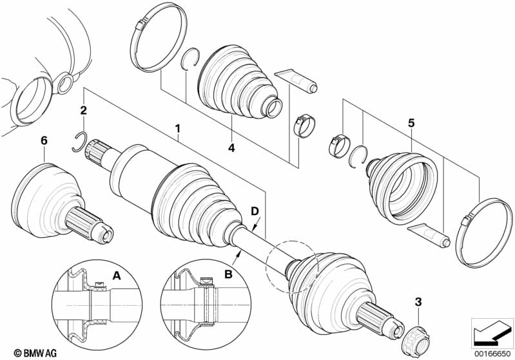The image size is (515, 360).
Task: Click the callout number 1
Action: click(x=177, y=129)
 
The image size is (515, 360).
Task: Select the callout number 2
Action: click(x=83, y=111)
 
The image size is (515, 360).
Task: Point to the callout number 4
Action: click(x=231, y=148)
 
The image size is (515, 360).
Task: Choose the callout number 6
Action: click(x=43, y=140)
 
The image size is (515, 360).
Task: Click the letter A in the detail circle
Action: click(x=117, y=276)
_____
Required task.
Please collect each line of the listing above that contains the string "Action", counting only matches with the same capitalization.

Exercise result.
Action: click(x=177, y=129)
Action: click(x=83, y=111)
Action: click(x=231, y=148)
Action: click(x=43, y=140)
Action: click(x=117, y=276)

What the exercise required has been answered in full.